The firm launched when the pandemic hit the UK in March of last year, and decided to postpone the start of its paid version until September. This was so that people could offer their cars to key workers and charities free of charge through the platform.

Andy Hibbert, Karshare founder, says that while the business is still offering the free service, the commercial operation is now running parallel, and "seeing a lot of demand... as people are less comfortable taking public transport".

He adds: "Karshare also operates a cleaning charter and provides all car owners with hygiene kits to ensure renters can drive with peace of mind."

image copyrightKarshare
image captionAndy Hibbert says there are lots of people who want to use Karshare

The global sharing economy could be worth $335bn (£240bn) by 2025, up from just $15bn in 2015, according to a report from that year from accountancy group PricewaterhouseCoopers. It remains to be seen if the pandemic will see the 2025 prediction revised up or down.

Grégoire Leclercq, president of France's National Auto-Entrepreneurs Federation (FEDAE), says that regulatory and legal issues remain surrounding the sharing economy.

"There are problems of protection and liability," he says. "Who takes the risk for whom, putting a person on a bicycle, or in a vehicle?

"Who covers the costs of health contribution, work accident, illness?
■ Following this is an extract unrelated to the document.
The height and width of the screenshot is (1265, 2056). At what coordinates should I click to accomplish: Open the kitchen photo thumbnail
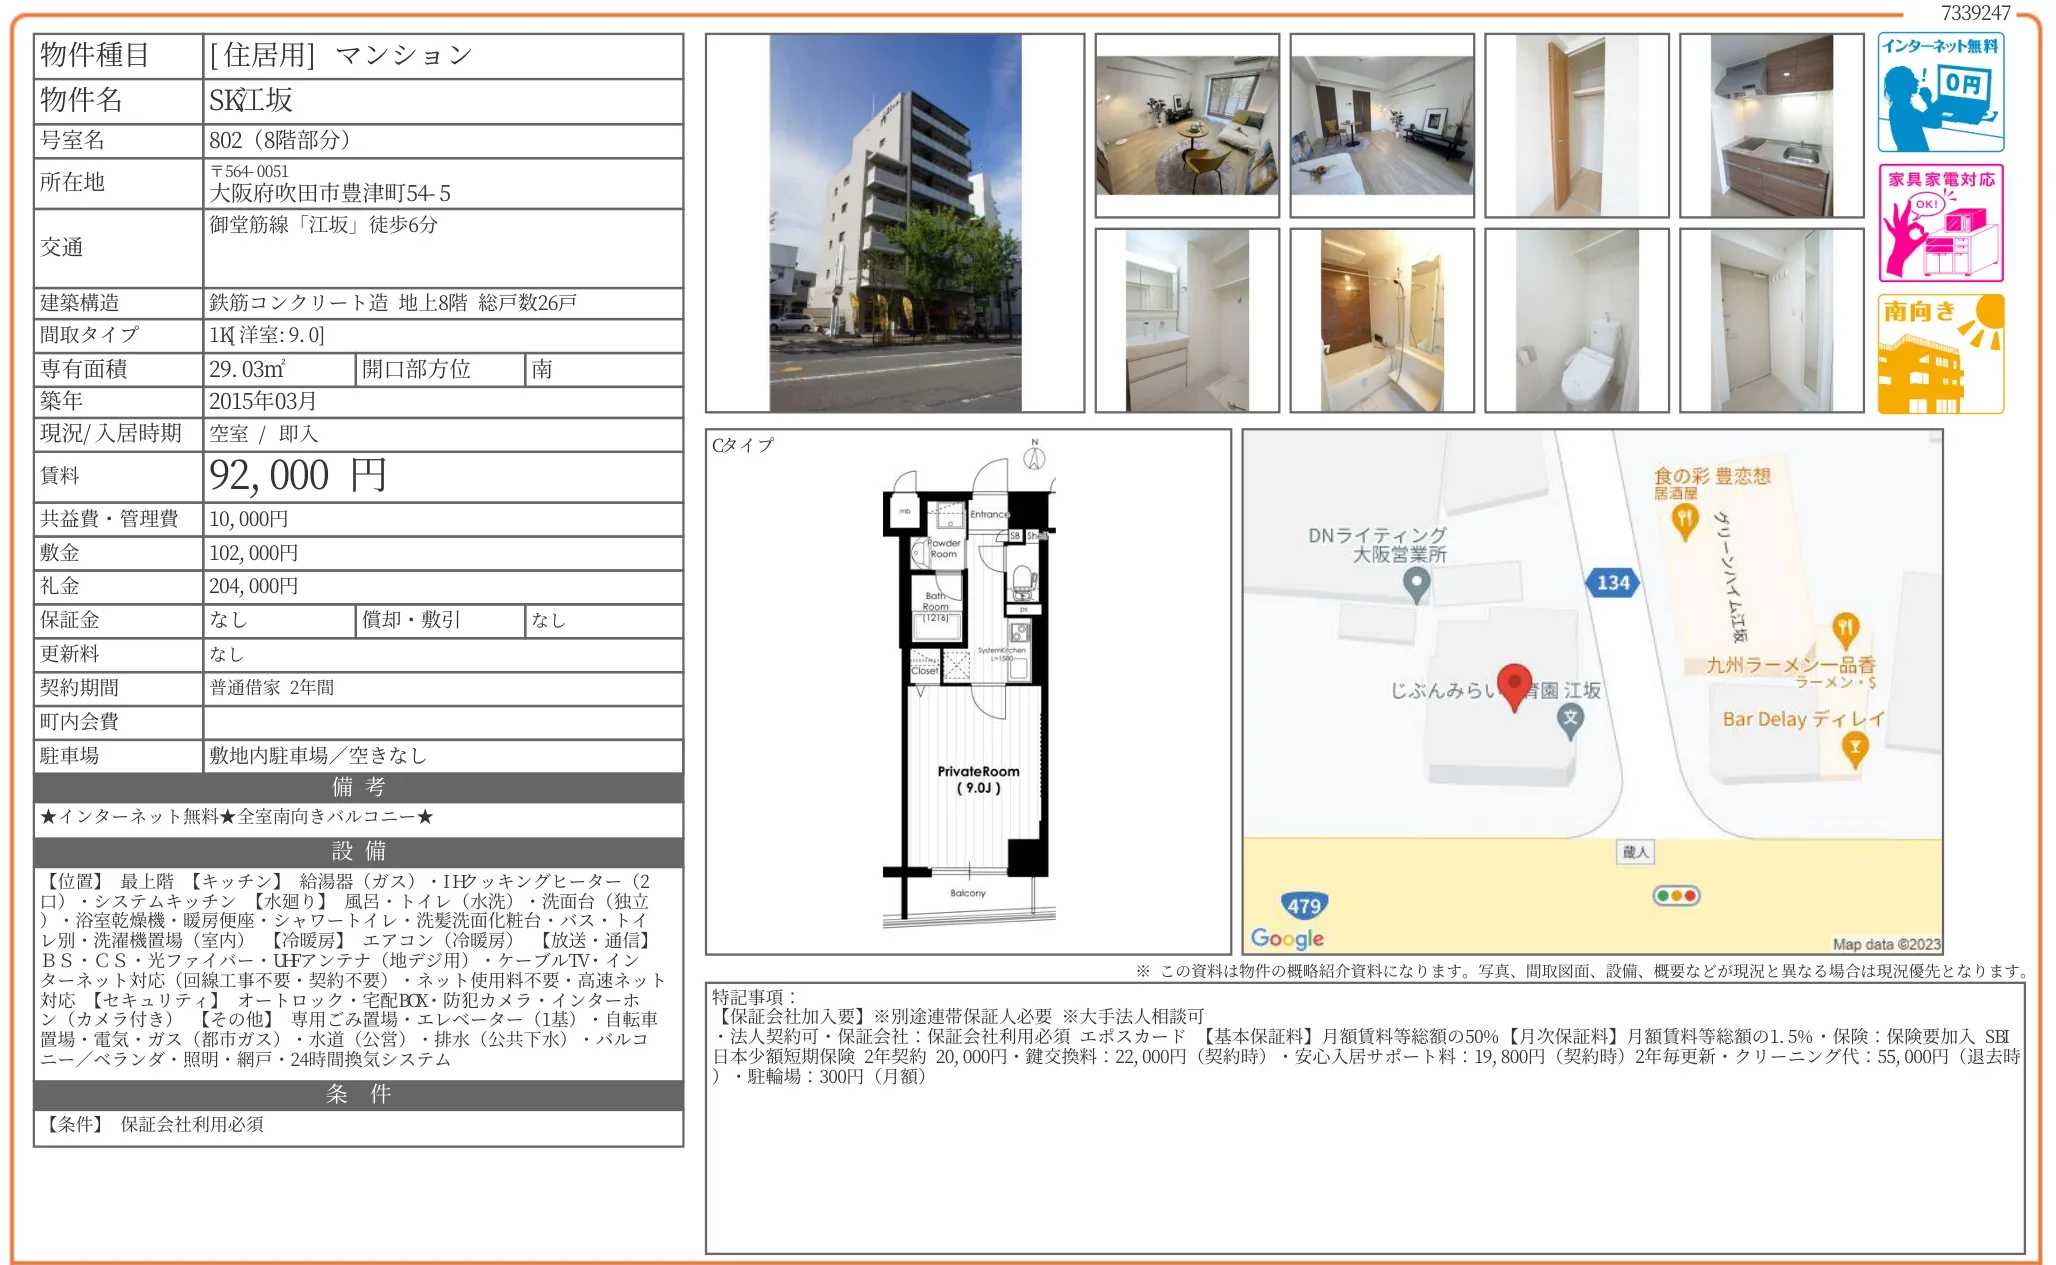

Who assumes the costs related to Covid-19 - the purchase of equipment, compliance with hygiene rules?"

New Economy is a new series exploring how businesses, trade, economies and working life are changing fast.

Markus Perkmann, professor of innovation and entrepreneurship at Imperial College Business School, says that the increased health and safety concerns brought by Covid may have deterred some people from the sharing economy, as they may have "higher trust" in large-scale commercial operators.

"However, in the long-term, we can expect the successful sharing economy business models to bounce back as their intrinsic benefits will not have disappeared," he adds.

Back in Barcelona, Mr Schmidt says: "I suspect 2021 is going to be another write off for tourism." However, he adds that he is pleased with his strategy of switching to longer-term letting. "This is a growing niche market."